Über die Certate kann ich dir leider net viel berichten, da die Zaion noch läuft:q


----------



## Taubenhaucher2003 (28. Oktober 2011)

*AW: Meerforellenrolle: Infinity q vs New Certate*



Tino schrieb:


> Ich habe auch überlegt und mich über die Neue Certate belesen.
> 
> Denn Erfahrungswerte wirst du über die neue Certate noch nicht finden können,da sie zu neu ist.
> 
> ...


 
HIHI.... hatte deine bericht auch gelesen... naja, und so richtig schlauer sind wir beide wohl nicht... also viele neue produktionen sind nicht mehr das was sie mal waren... 

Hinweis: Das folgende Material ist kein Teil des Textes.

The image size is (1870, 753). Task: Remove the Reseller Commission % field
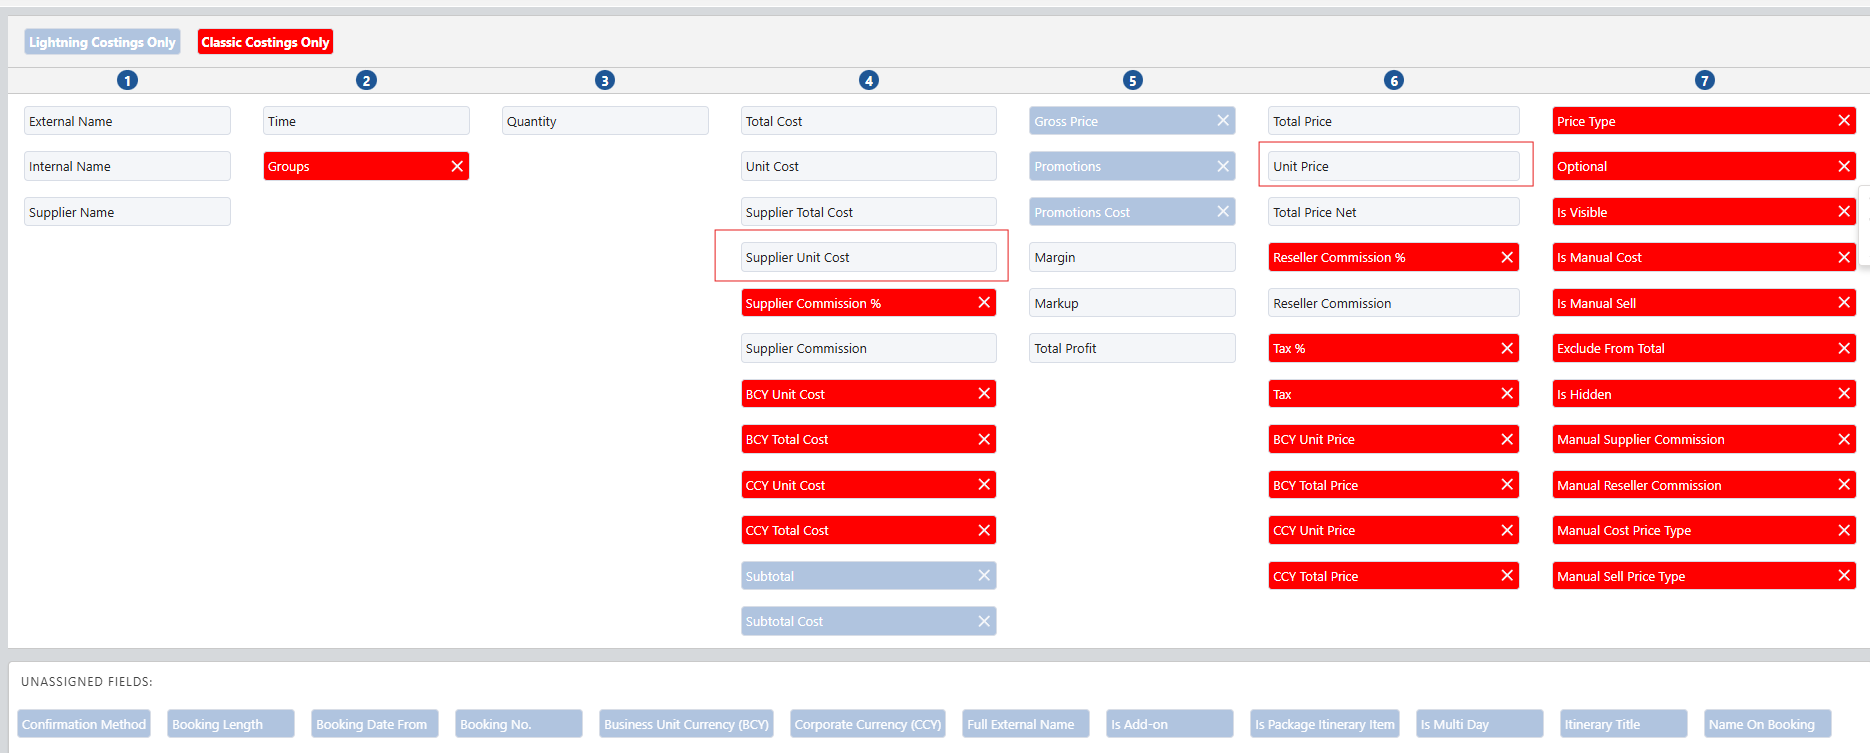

deswegen ja die überlegung zur certate... das die dinger keine 20 jahre halten, ist mir klar, aber paar jahre ohne sorgen wär schon nicht schlecht...

wo holst die die Rollen???? können ja ne gemeinsame shoppingtour machen...:l:m

die Infinity ist schon genial, nur dabei befürchte ich, das sie nicht großartig verändert wurde... mit ausnahme des materials und des neuen schnurlaufröllchens, welches ich bei meiner alten auch schon hatte (ersatzteil).

2,5 jahre lief die infinity bei mir ebenfalls super, aber dann gings doch schon ein wenig ins geld, und von der certate erhoffe ich mir etwas weniger ärger in der zeit nach der 2-3 saison.... 

250 stunden fischen an der küste pro jahr zieht eben schon gewissen verschleiß mit sich, und bei mir sowieso....


----------



## glavatica (28. Oktober 2011)

*AW: Meerforellenrolle: Infinity q vs New Certate*

hej taubentaucher,

es gab vor kurzem eine dvd im blinker, wo uli beyer seine gewaltigen hechte mit der neuen certate gefangen hat.

ruf doch am besten bei ihm laden an, und frage ihn, wie er die rolle findet in diesem preissegmet.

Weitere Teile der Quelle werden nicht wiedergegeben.